# Campsite next to rivers for canoeing



## Bubblehead (Mar 5, 2007)

Hi

We are planning to go away for a weekend to do some canoeing with our friends who also own a MH. We are looking for sites that have direct access to a river or canal where we can launch the canoes, ideally the site will be Hants, Wilts, Dorset etc.

Can anyone recomend a good site CC / CCC / CL / CS etc that will accept dogs and will offer the above.

Andy


----------



## 88781 (May 9, 2005)

I know some Yorkshire localities camping/canoeing,. but not in the areas you're looking at,..let me know if you need more info  

MnD


----------



## Grizzly (May 9, 2005)

Can't remember whether it is CC or C&CC but the site at Devizes ( Wilts) has a canal( Kennet and Avon) on it's boundary.

There is also Kingsbury Water Park CC ( or C&CC) Club site north east of Birmingham.

G


----------



## billym (Dec 17, 2005)

How about Berkshire ? Not too far from Hampshire.

www.hurleyriversidepark.co.uk

Direct access from site to Thames with its own slipway. Hurley lock has a

weir that is popular with canoeists and has its own canoe club.

( Nice site too !! )


----------



## Zuma (Apr 29, 2006)

You could try this one in Bath, it is a British Waterways owned site with access to the river Avon, we stayed last year and saw plenty of canoes using the river.

http://www.bathcaravanpark.com/

Mark


----------



## billym (Dec 17, 2005)

Forgot to mention that Hurley Riverside Park is featured in May MMM and
if you look at the photos you will see the back of our RV. Famous or what?


----------



## Spacerunner (Mar 18, 2006)

Grizzly said:


> Can't remember whether it is CC or C&CC but the site at Devizes ( Wilts) has a canal( Kennet and Avon) on it's boundary.
> 
> There is also Kingsbury Water Park CC ( or C&CC) Club site north east of Birmingham.
> 
> G


Try the Three magpies next door. Hook up, showers and toilets. Cheaper fees too. Lovely food and great pub.


----------



## chapter (May 1, 2005)

> **Entries supplied**:
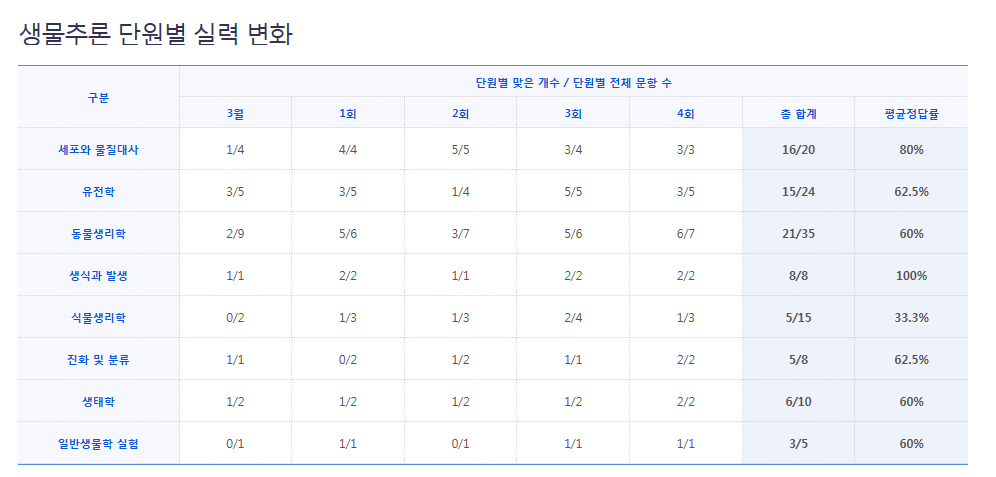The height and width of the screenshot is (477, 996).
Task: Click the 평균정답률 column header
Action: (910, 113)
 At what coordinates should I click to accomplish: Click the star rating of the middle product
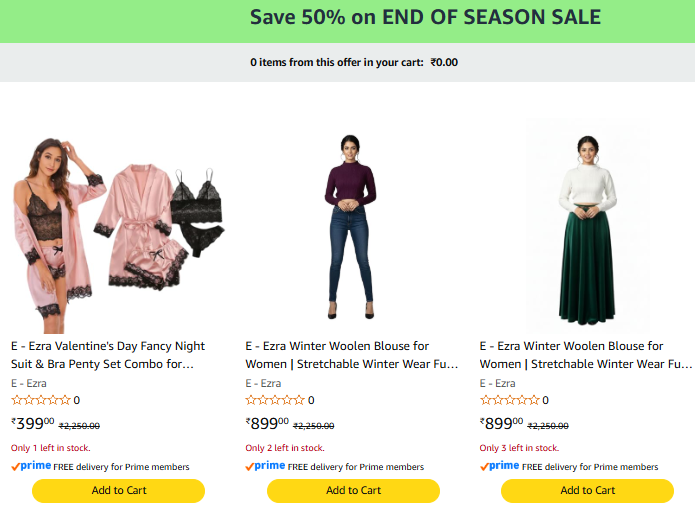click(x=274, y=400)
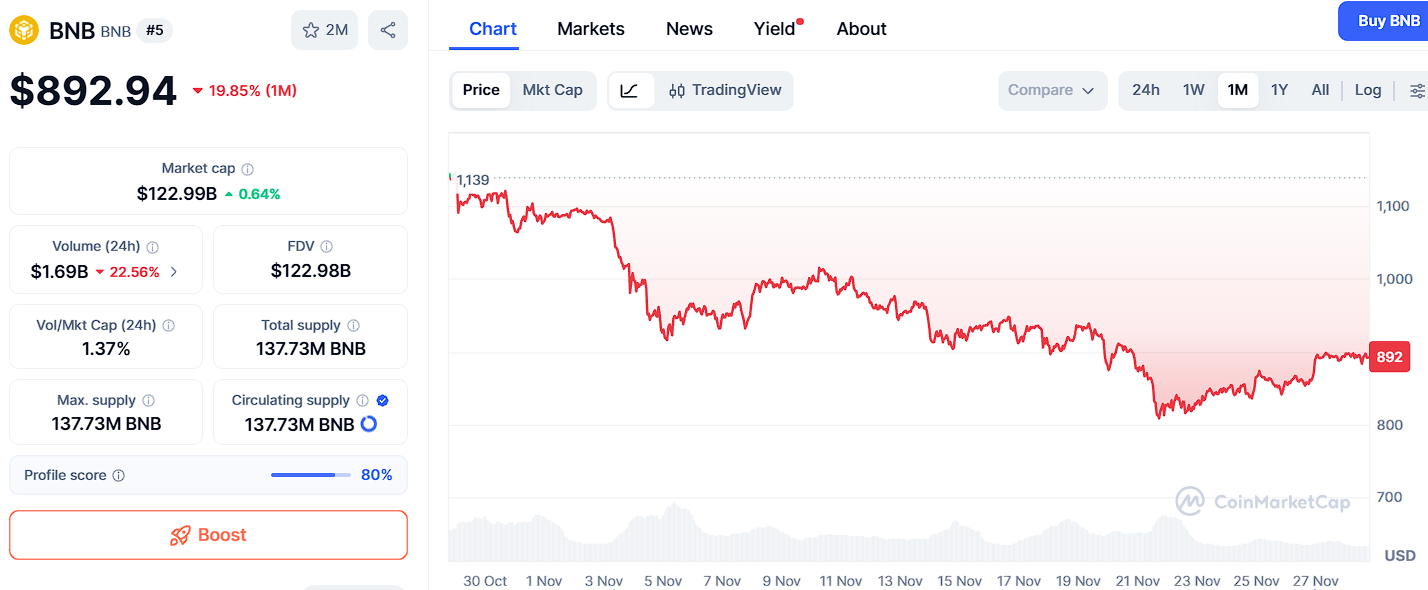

> **Task instructions**:
1: Rewrite the paragraph in the canoeing campsite thread that begins "We are planning to go away" as a short bulleted list that keeps its main facts.
2: In the canoeing campsite thread, list every place to stay that the replies suggest. Use the name or description the thread gives for each.

> **Results for each task**:
1:
- Plan: a weekend of canoeing with friends who also own a MH.
- Requirement: sites with direct access to a river or canal where the canoes can be launched.
- Preferred area: Hants, Wilts, Dorset, or similar.

2:
- The site at Devizes (Wilts), which has the Kennet and Avon canal on its boundary
- Kingsbury Water Park club site, north east of Birmingham
- Hurley Riverside Park in Berkshire, with direct access to the Thames and its own slipway
- The British Waterways owned site in Bath, with access to the river Avon
- The Three Magpies, with hook up, showers, and toilets